Write out, exactly and in full, the line where "Task: Toggle Snap ON button" appears together with all lines that follow it in the entries below. Do not include pictures.

Provided entries =
***

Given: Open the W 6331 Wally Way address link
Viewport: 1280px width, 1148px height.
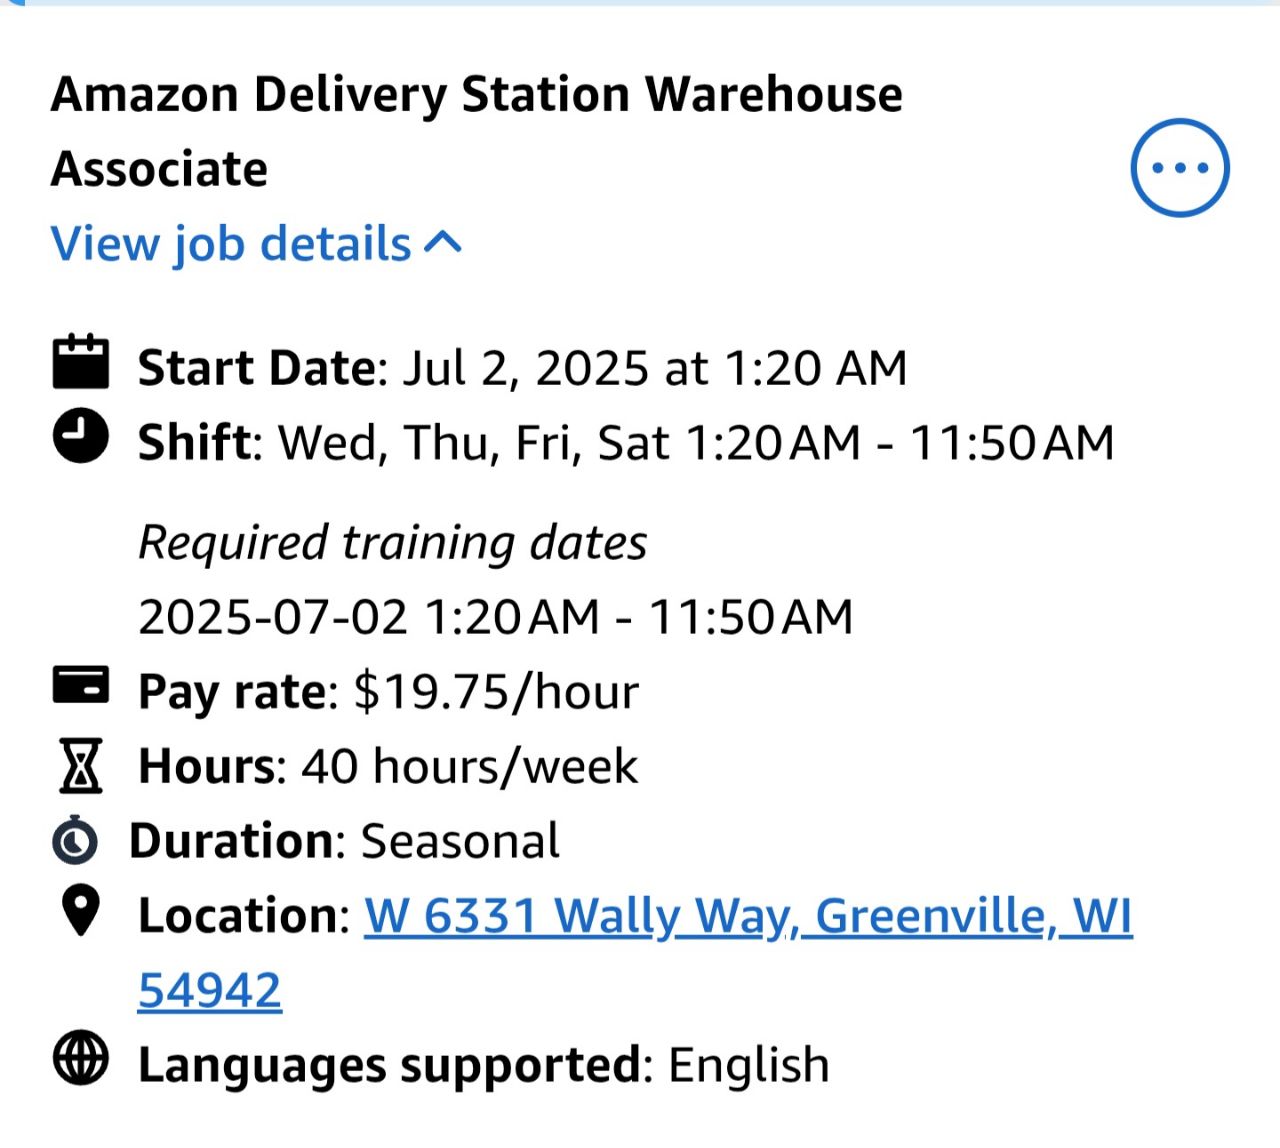Looking at the screenshot, I should pos(747,916).
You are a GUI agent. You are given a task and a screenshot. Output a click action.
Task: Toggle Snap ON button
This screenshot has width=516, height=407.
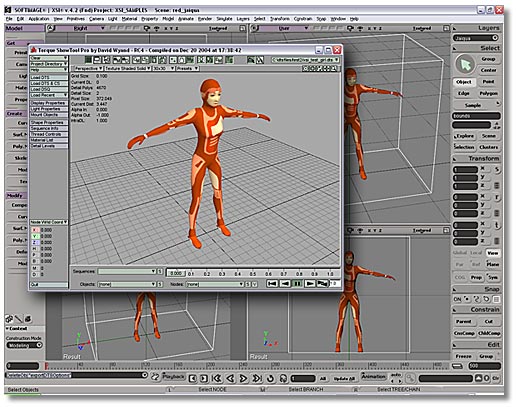pos(457,299)
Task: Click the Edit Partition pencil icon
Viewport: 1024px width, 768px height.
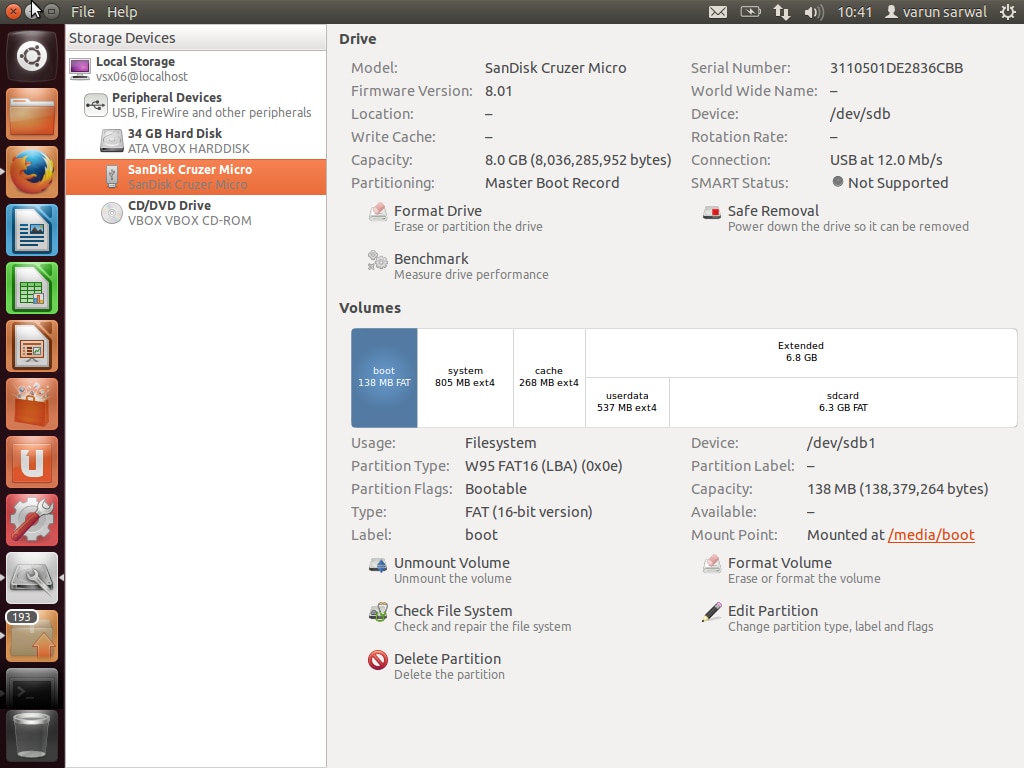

***

Result of this exercise =
Task: Toggle Snap ON button
This screenshot has width=516, height=407.
pos(457,299)
Task: Click the Edit Partition pencil icon
Viewport: 1024px width, 768px height.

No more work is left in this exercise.